Current Limitations (Intentional)

  • Semantic diffing currently covers resource presence, replica counts, first-container images, named pod-template container presence, named container environment entries and resource requests/limits, annotations, metadata labels, and Service selectors; it is not a complete Kubernetes diff engine.
  • Live-state collection uses kubectl for a limited resource set rather than a Kubernetes client integration.
  • Evidence records provide Git/live-state provenance and exact Kubernetes managedFields ownership where available; they do not yet correlate audit logs or prove which actor caused drift.
  • GitHub webhook endpoint is baseline-only (not full GitHub App install/auth flow).
  • Git desired-state ingestion reads plain YAML/JSON manifests; Helm, Kustomize, Argo CD, and Flux integrations are not implemented.
  • The web client does not yet implement an interactive OIDC sign-in flow; authenticated deployments currently expose the verified API boundary for an integrated client or gateway.
  • No auto-remediation.

Authentication and RBAC

Local demo mode defaults to AUTH_REQUIRED=false. When AUTH_REQUIRED=true, the API requires a verified OIDC JWT bearer token for operator API endpoints. The GitHub webhook keeps its independent HMAC signature validation path.

Required API configuration:

  • OIDC_ISSUER_URL: OIDC discovery issuer URL.
  • OIDC_AUDIENCE: expected token audience for the StateSight API.
  • OIDC_ALLOW_INSECURE_ISSUER: defaults to false; enable only for a local plain-HTTP identity provider.

At startup the API discovers the provider and rejects an auth-enabled configuration that cannot be initialized. For each protected request it validates the bearer token signature through the discovered JWKS, issuer, audience, and token lifetime. Production issuer and JWKS URLs must use HTTPS.

Verified iss and sub claims map to a local user through user_identities; unmapped identities are denied. Roles continue to come from workspace_memberships (viewer, editor, admin). X-User-ID and X-User-Email are not authentication inputs and are not sent by the web client.

GET /api/v1/overview and GET /api/v1/applications additionally require X-Workspace-ID to choose the workspace being viewed. That header selects scope only: the authenticated local user must hold a membership for the selected workspace. Resource-addressed endpoints derive the workspace from the stored resource before enforcing membership.

The database enforces that an application's cluster and source definition belong to its workspace, and that an application-scoped ignore rule belongs to the same workspace as its application. A migration will fail if legacy data violates those tenant relationships; repair that data before deploying the constraint.

Identity provisioning is intentionally administrative until a managed enrollment flow exists.
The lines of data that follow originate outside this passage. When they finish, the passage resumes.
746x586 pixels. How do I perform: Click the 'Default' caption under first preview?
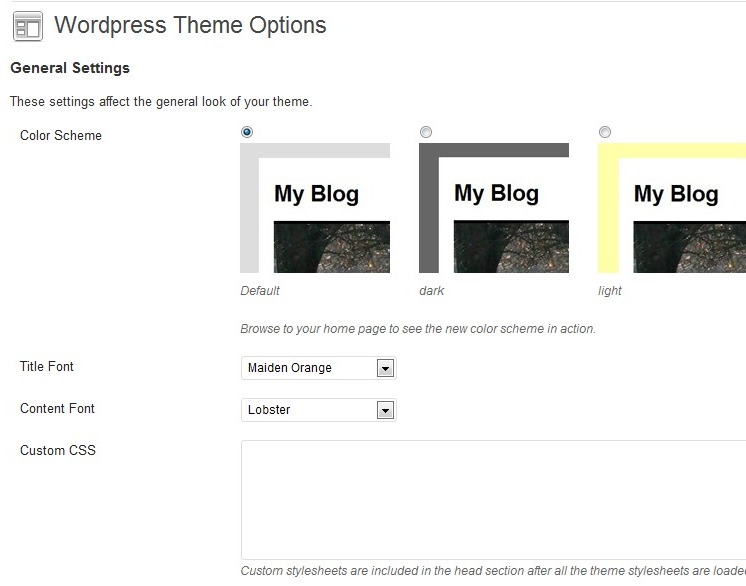coord(260,291)
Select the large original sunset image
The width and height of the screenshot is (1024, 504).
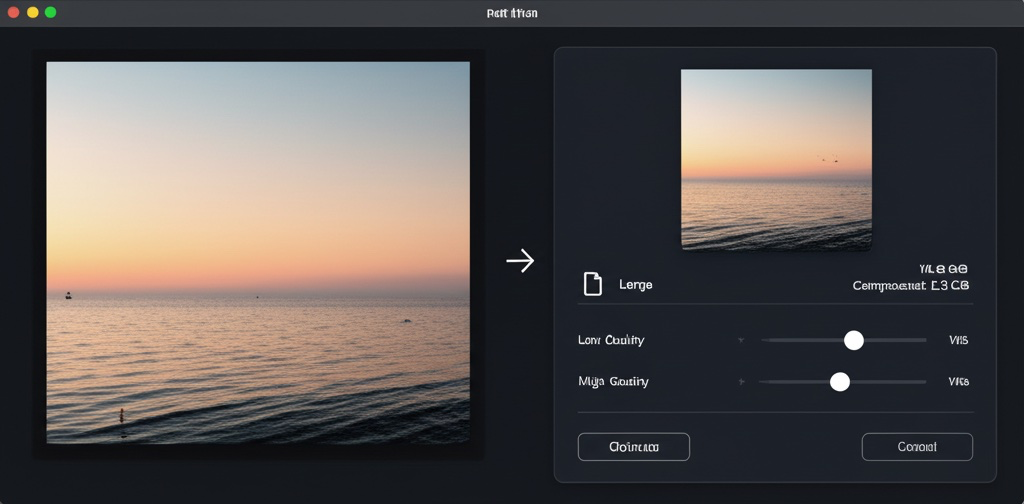pyautogui.click(x=258, y=252)
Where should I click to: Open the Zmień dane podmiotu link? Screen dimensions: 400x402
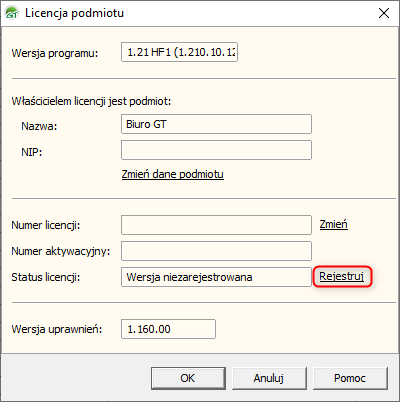point(173,174)
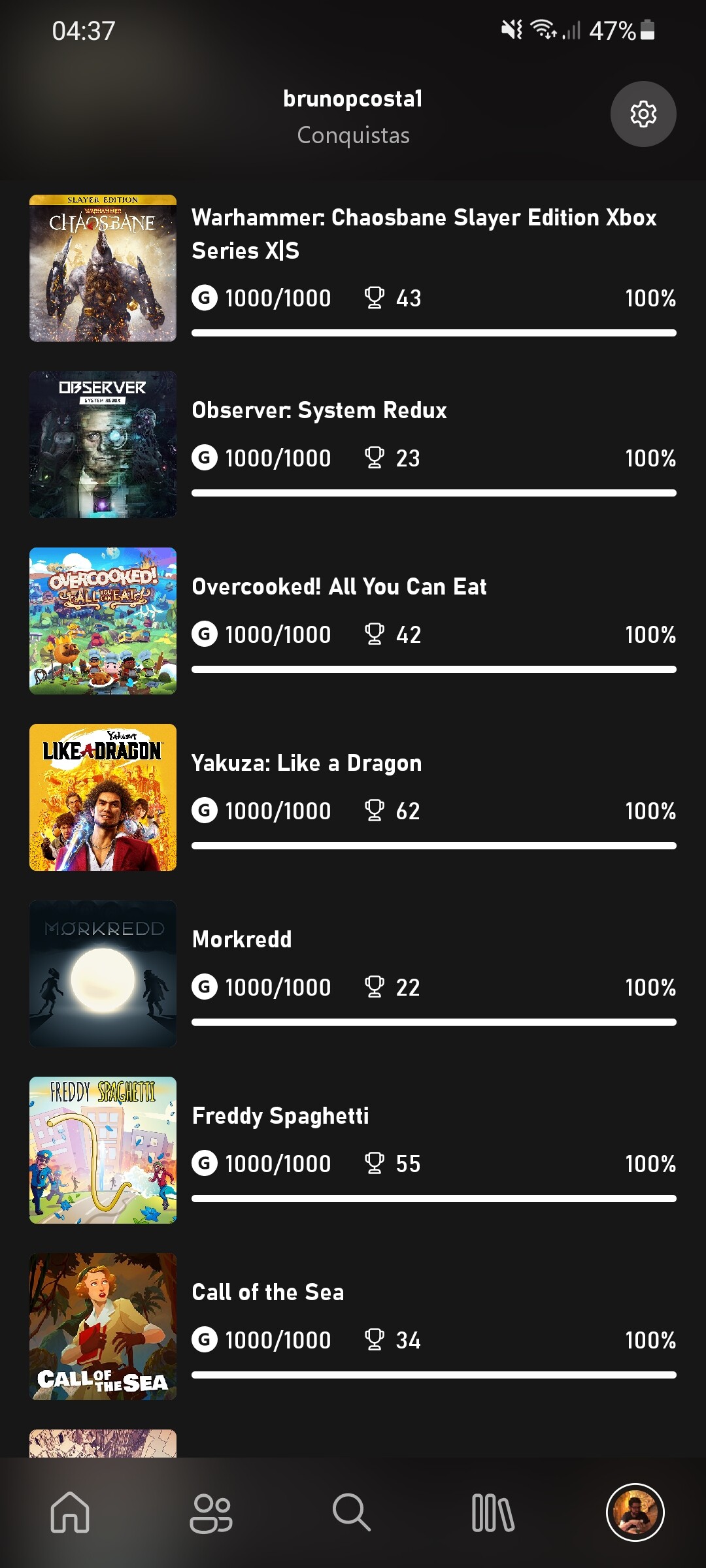Image resolution: width=706 pixels, height=1568 pixels.
Task: Open settings with the gear icon
Action: tap(643, 114)
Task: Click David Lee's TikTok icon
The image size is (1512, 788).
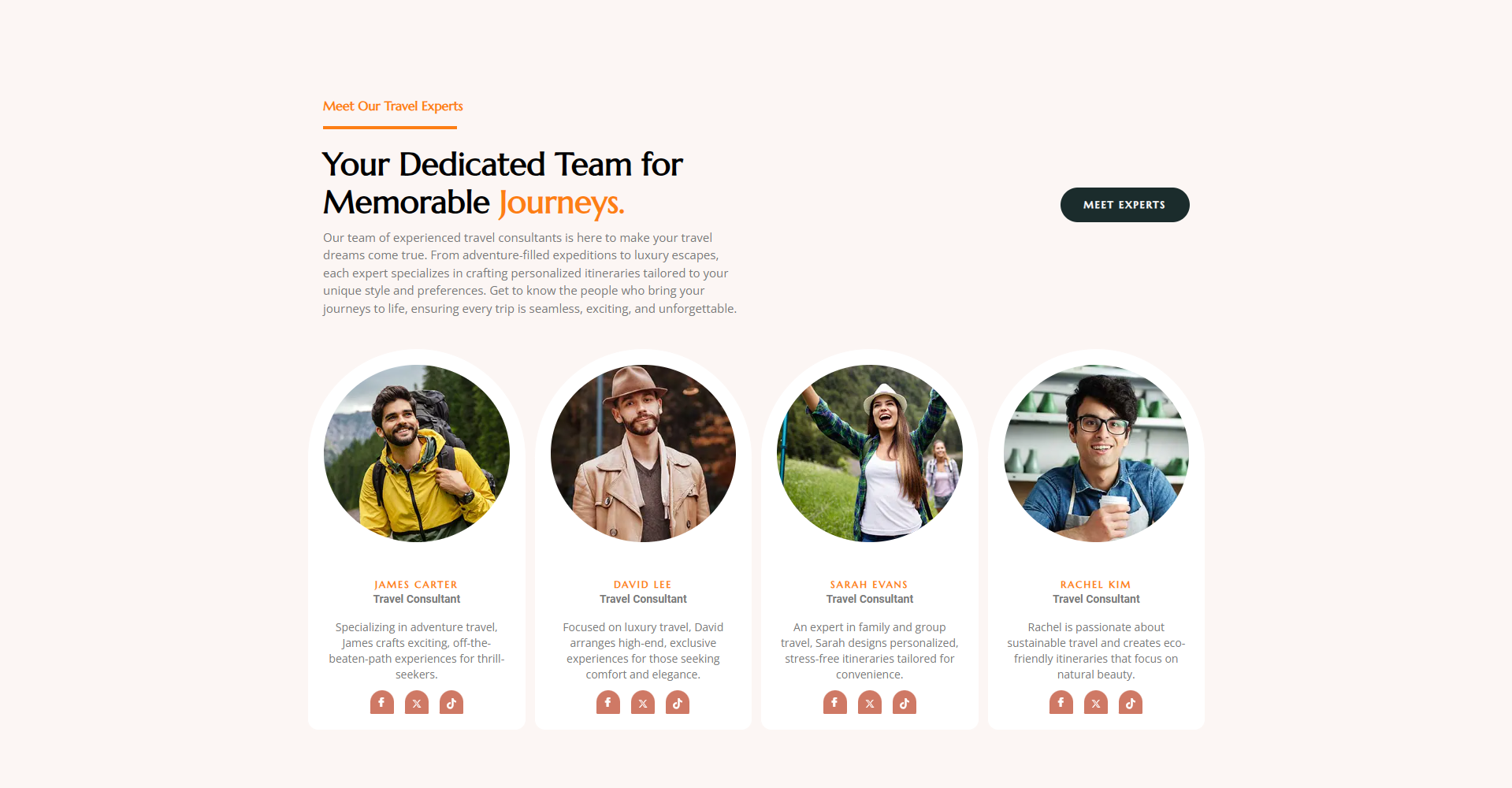Action: pos(678,703)
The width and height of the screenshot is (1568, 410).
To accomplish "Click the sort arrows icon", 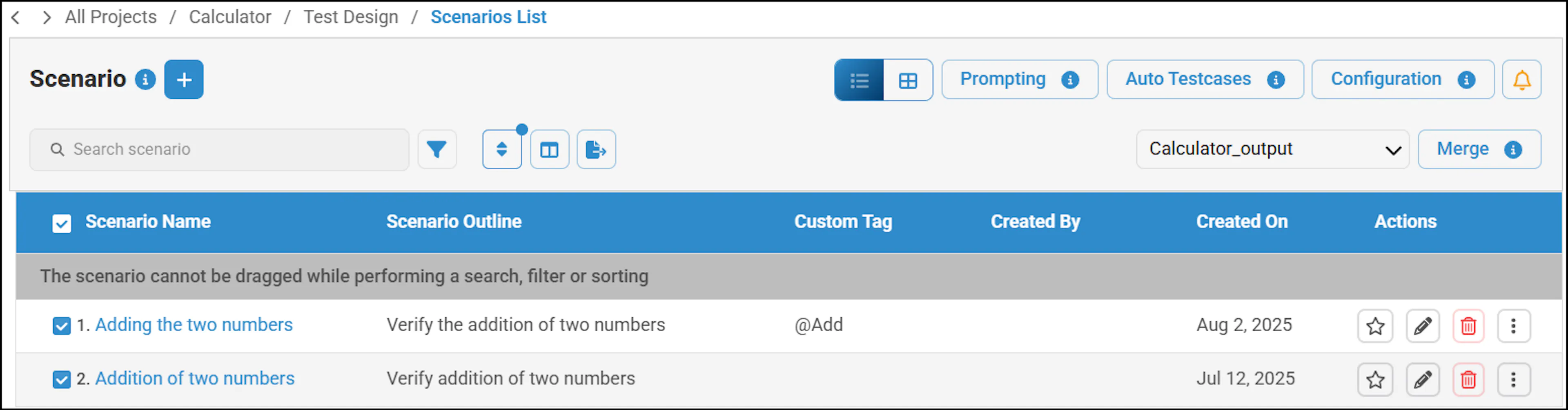I will pyautogui.click(x=501, y=149).
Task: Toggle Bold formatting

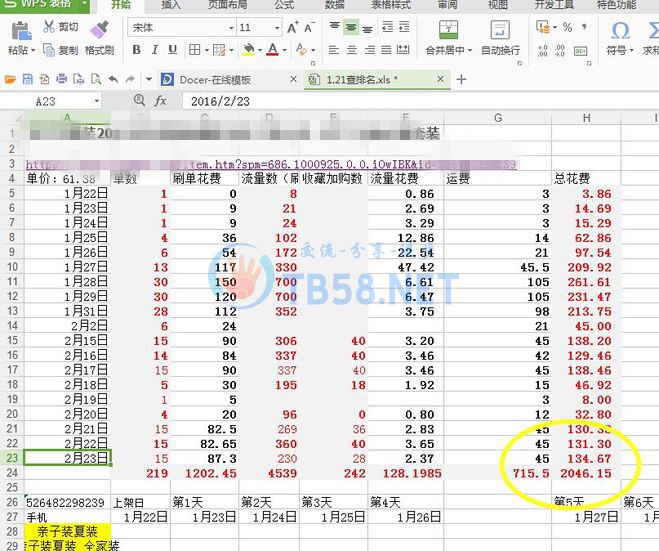Action: coord(137,50)
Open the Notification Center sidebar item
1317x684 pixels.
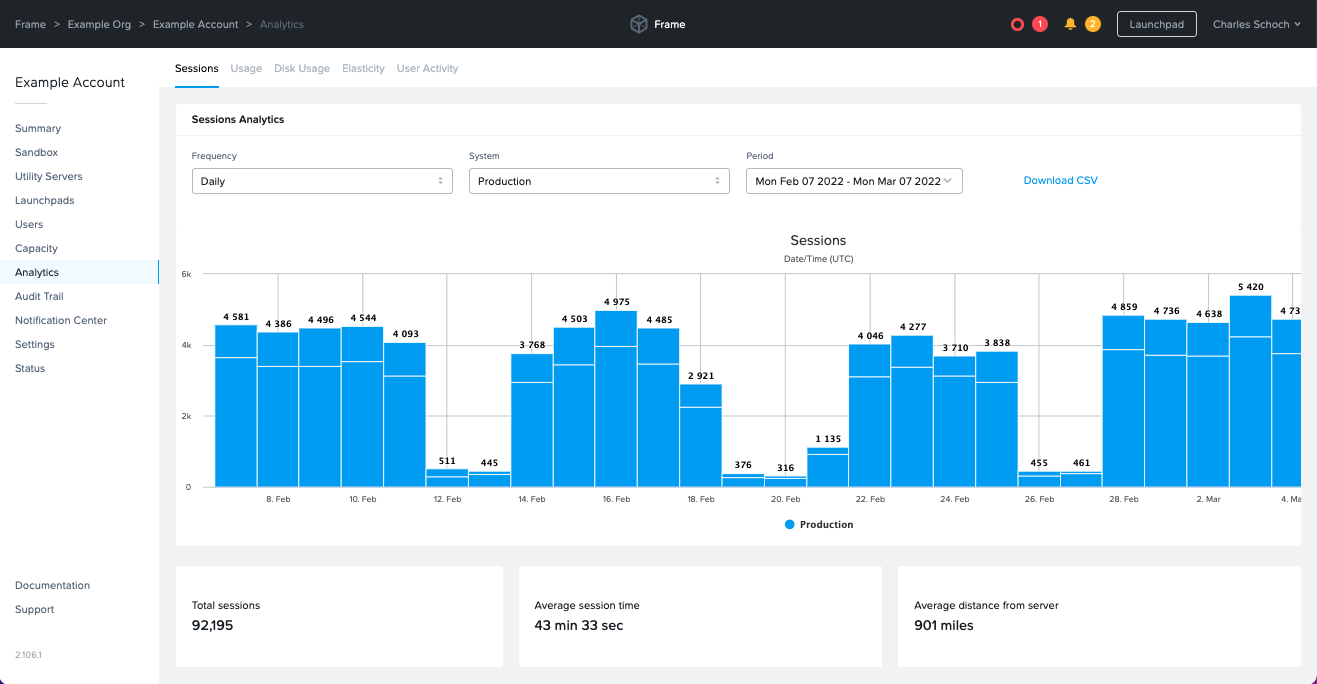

After creating a local user and its workspace membership, bind its verified provider identity using an operator-controlled migration or SQL statement:

INSERT INTO user_identities (issuer, subject, user_id)
VALUES ('https://identity.example.com', '<provider-subject>', '<local-user-uuid>');

Analysis Safety and Configuration

The worker honors:

  • GIT_BIN and GIT_CACHE_DIR for desired-state checkouts.
  • KUBECTL_BIN for live-state collection.
  • ALLOW_SYNTHETIC_LIVE_STATE, which defaults to false.

When kubectl cannot collect live resources, analysis fails by default. Set ALLOW_SYNTHETIC_LIVE_STATE=true only for local pipeline demonstrations; resulting incidents do not represent observations from a cluster.

Evidence Provenance

For each unsuppressed drift incident, the worker persists:

  • desired-state provenance identifying the analyzed Git repository, path, and revision;
  • live-state provenance identifying whether the value was observed through kubectl or generated by explicit synthetic demo fallback;
  • Kubernetes managedFields evidence only when the live object reports ownership of the exact field path compared by the current diff engine.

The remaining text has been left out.